Stored items:
##############################

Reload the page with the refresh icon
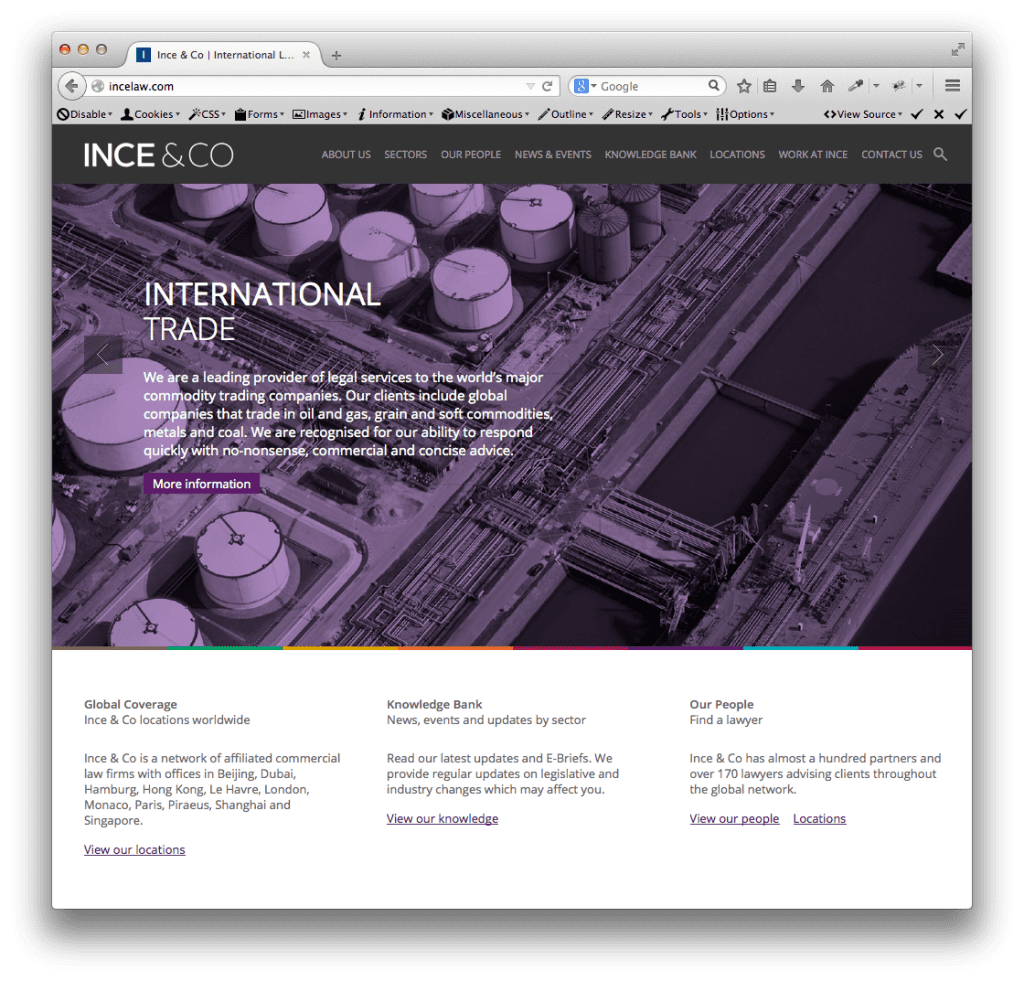click(547, 86)
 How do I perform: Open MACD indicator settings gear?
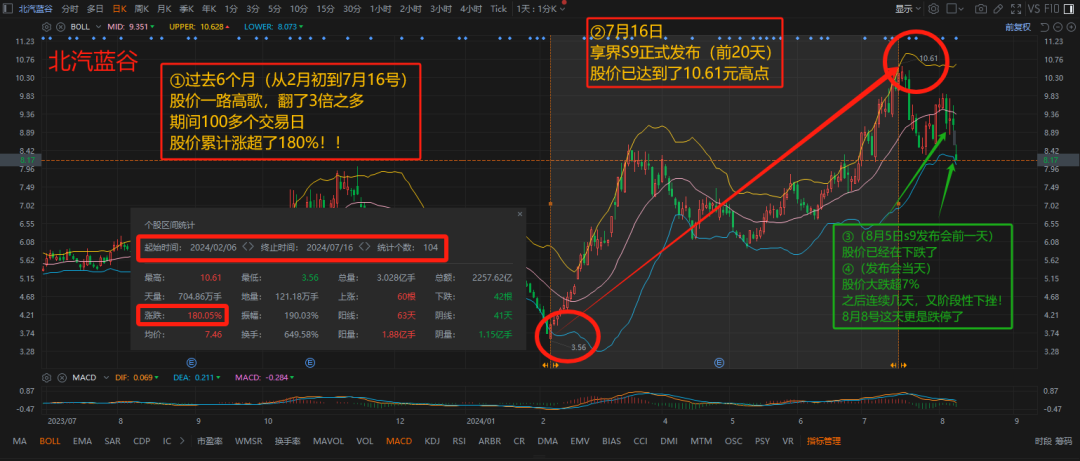point(48,378)
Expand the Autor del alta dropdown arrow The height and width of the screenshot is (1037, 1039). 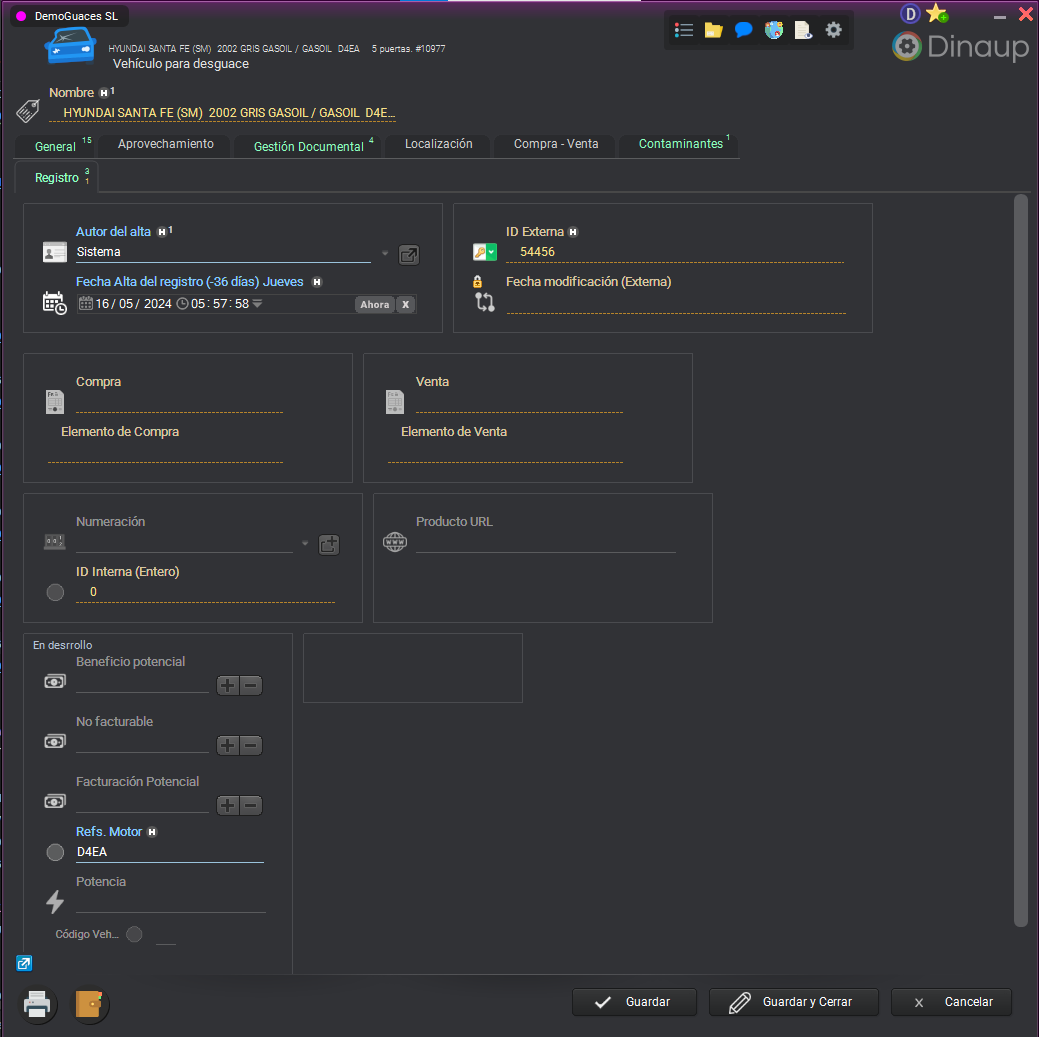tap(385, 253)
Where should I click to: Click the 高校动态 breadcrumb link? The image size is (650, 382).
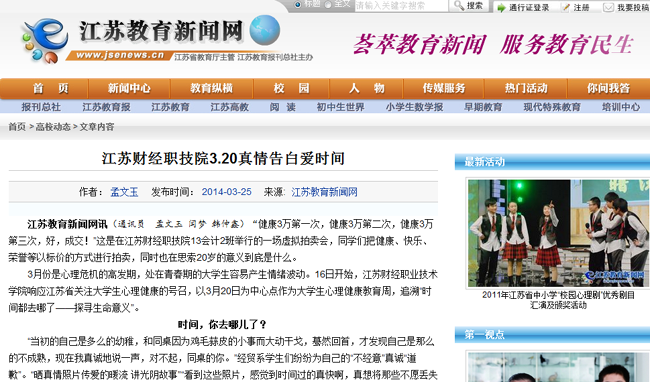click(53, 127)
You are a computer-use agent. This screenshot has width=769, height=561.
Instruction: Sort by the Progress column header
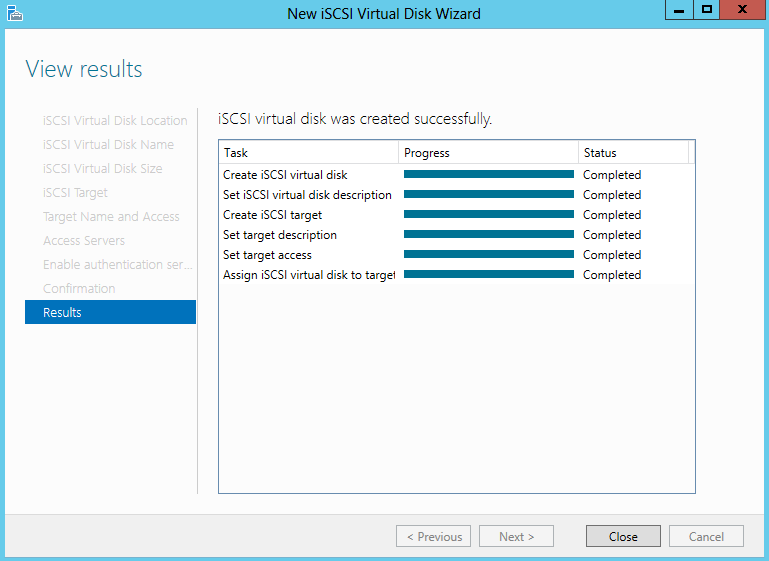[x=488, y=153]

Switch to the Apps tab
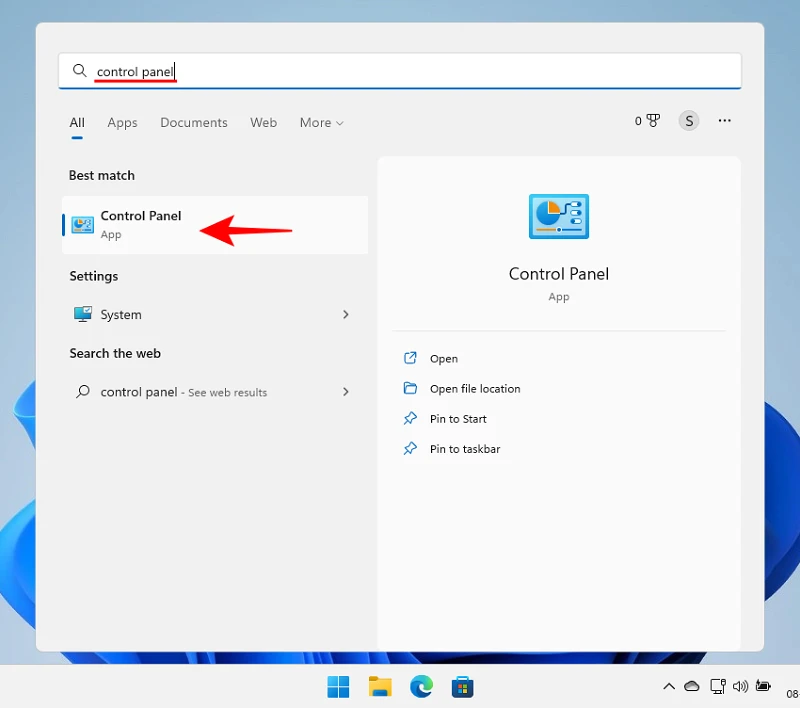pos(122,123)
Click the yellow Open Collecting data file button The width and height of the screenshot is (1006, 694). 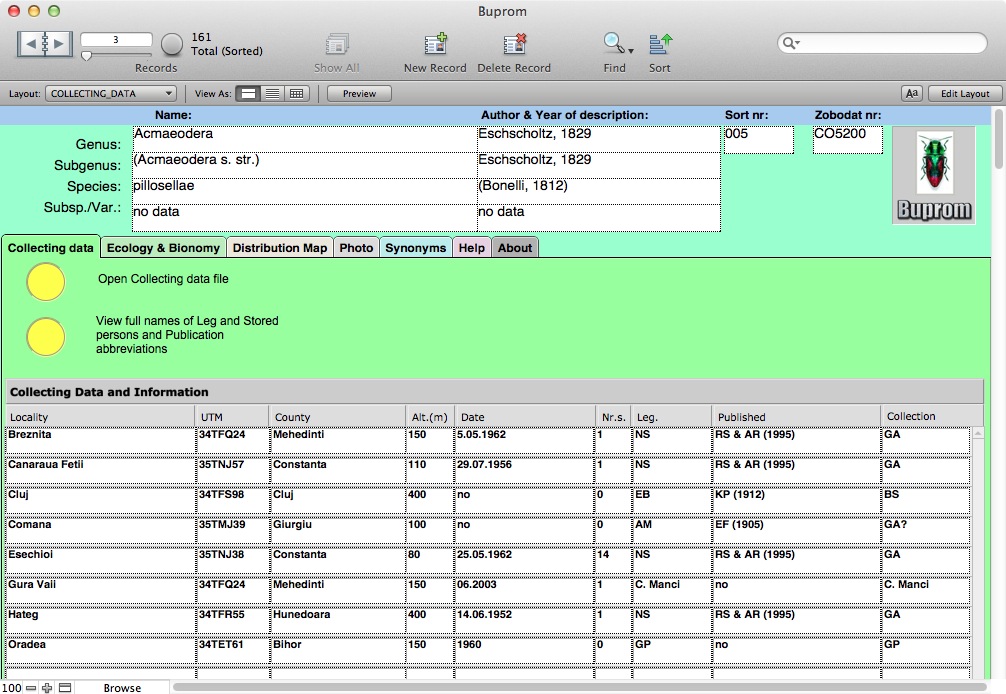46,282
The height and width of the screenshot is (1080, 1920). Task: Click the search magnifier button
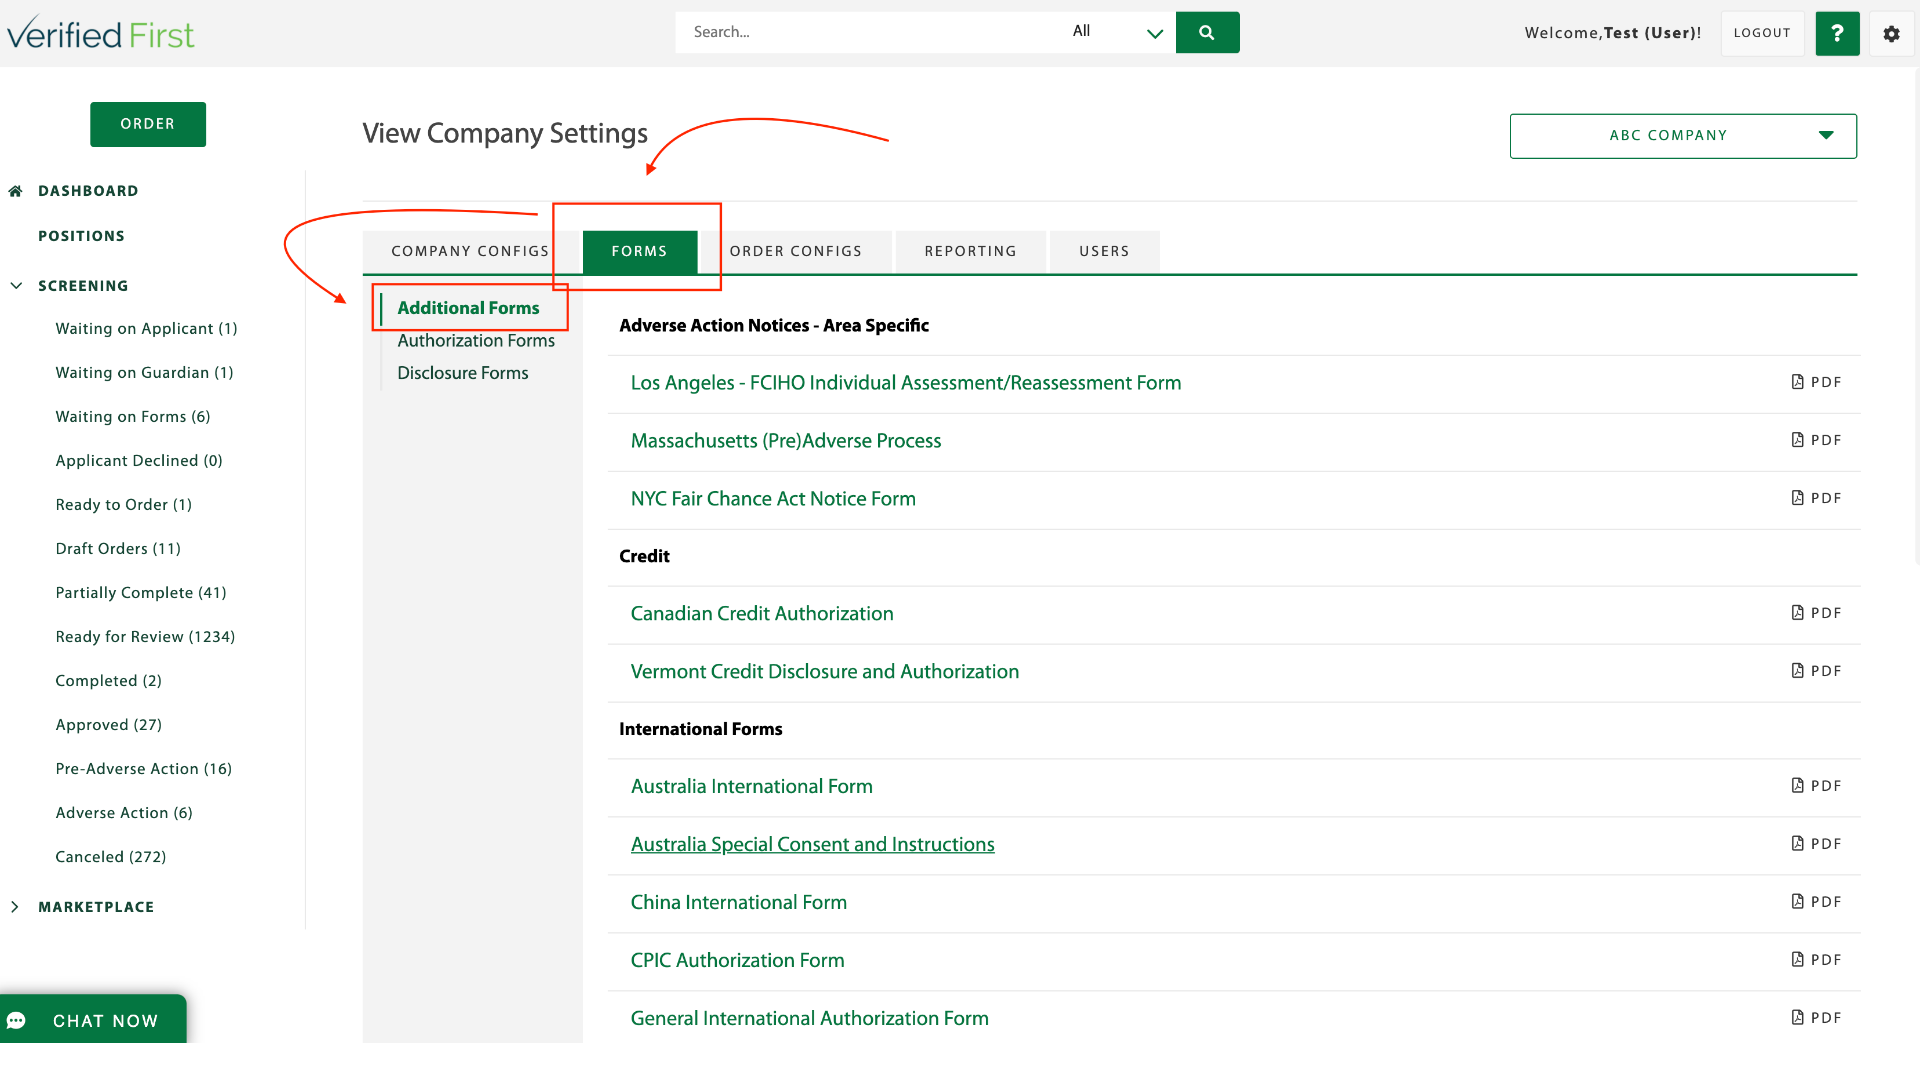pyautogui.click(x=1207, y=32)

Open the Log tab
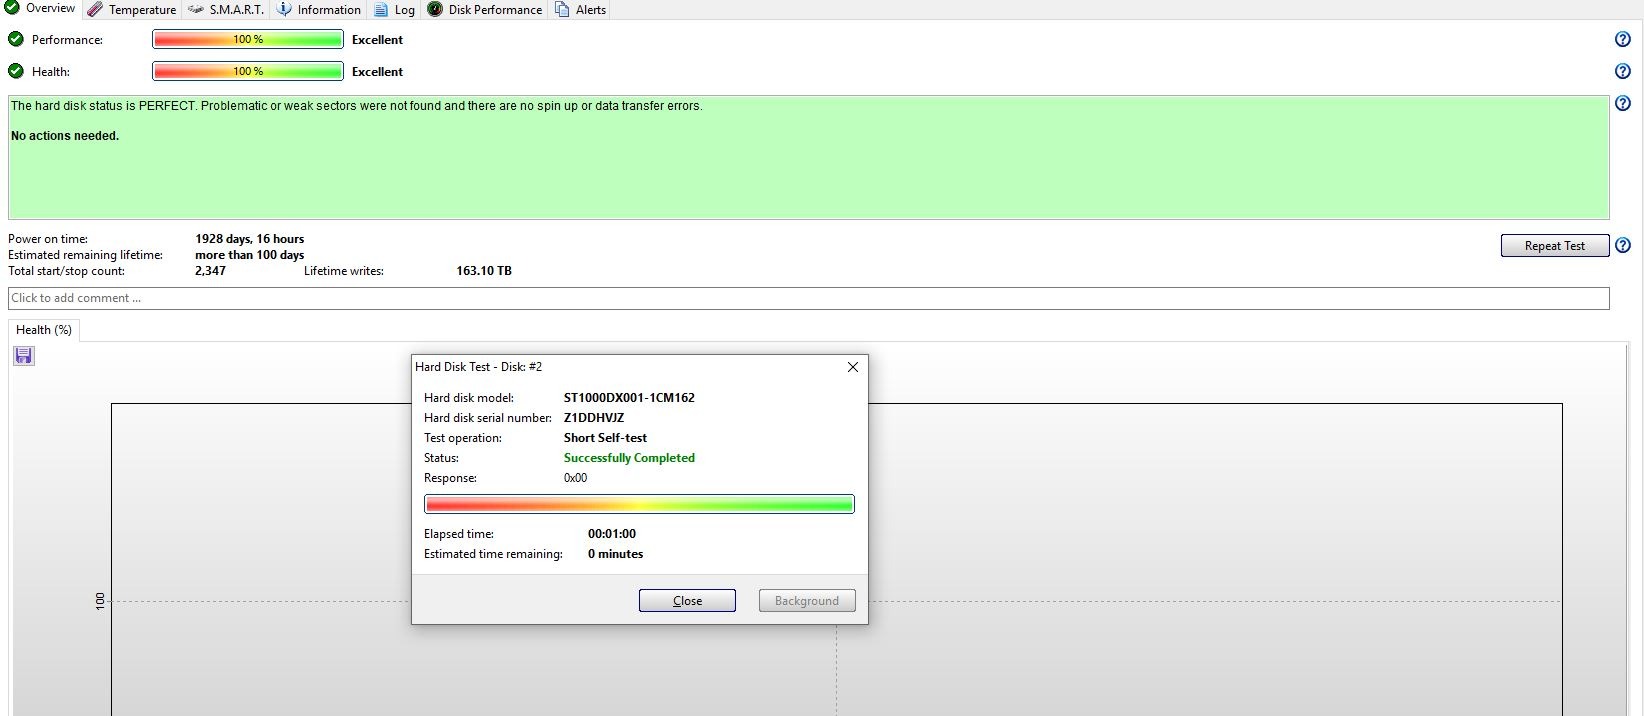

##############################

Leaving out every picture, transcribe exactly the lines from the line that contains "The height and width of the screenshot is (1080, 1920)." through the final line of the entries above.

The height and width of the screenshot is (1080, 1920). Task: Click the search magnifier button
pyautogui.click(x=1207, y=32)

Open the Log tab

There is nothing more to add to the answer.